By Hidayatullah Tahjuddin and Poppy McPherson
Lhokseumawe (Reuters) – Almost 300 Rohingya refugees believed to have been at sea for six months landed in Indonesia’s Aceh province in the early on Monday, Indonesian authorities have confirmed.
Acehnese police said a wooden boat carrying the Rohingya was spotted by local fishermen several kilometres (miles) off the coast of Lhokseumawe, before landing at Ujung Blang Beach just after midnight
“There are 297 Rohingya according to the latest data, among them 181 women and 14 children,” Iptu Irwansya, a local police chief, told Reuters.
Junaidi Yahya, head of the Red Cross in Lhokseumawe, said the group was currently being held in a temporary location.
“We hope they can be moved to the evacuation centre today, but their health, especially related to COVID-19, is our main concern,” said Yahya.

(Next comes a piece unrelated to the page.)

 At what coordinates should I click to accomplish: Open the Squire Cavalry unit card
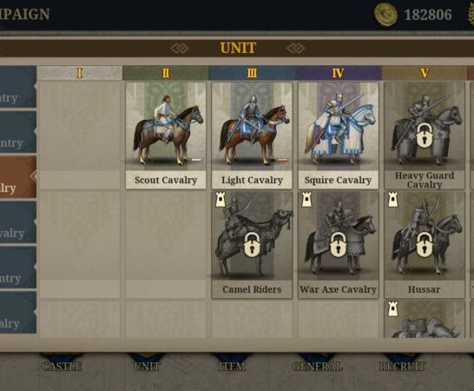(x=338, y=136)
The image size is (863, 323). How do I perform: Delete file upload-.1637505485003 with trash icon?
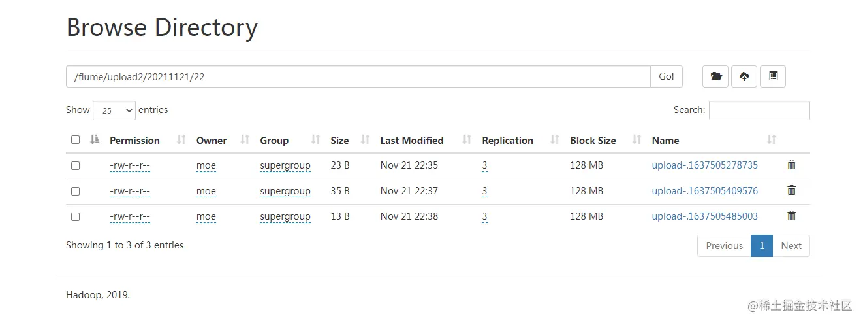(x=791, y=216)
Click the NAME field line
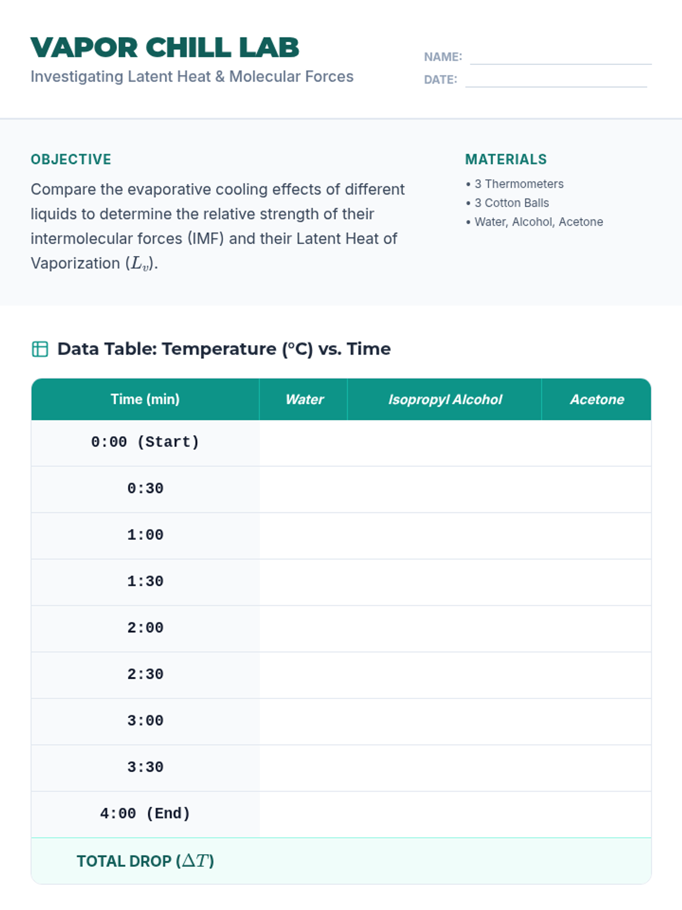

Among the group was one sick 13-year-old who police said was taken to hospital in an ambulance.
Images of the Rohingya arrivals show lines of women in masks carrying their possessions in plastic bags, and men huddled on the floor of a thatched roof shelter.
Monday’s arrival follows the arrival of another vessel in late June when Acehnese fishermen rescued more than 100 Rohingya refugees, including 79 women and children, after Indonesian authorities had initially threatened to push them back.
Fleeing persecution in Myanmar and refugee camps in Bangladesh, the Rohingya have for years boarded boats in an attempt to seek refuge in other Southeast Asian nations.
Chris Lewa, director of the Arakan Project, a non-profit group focusing on the Rohingya crisis, said the passengers that arrived in Aceh on Monday had set sail from southern Bangladesh at the end of March or early April, bound for Malaysia.
But both Malaysian and Thai authorities pushed them back, she said, as borders tightened due to coronavirus pandemic.
Smugglers split the passengers into several boats, some of which managed to land in Malaysia and Indonesia in June, but several hundred remained at sea until Sunday night.
The smugglers called their families to demand payments in the weeks before they were taken to shore, she said.
“The smugglers seemed to not want to try to disembark them because not everyone had paid… They were basically keeping them hostage on the boat,” she said.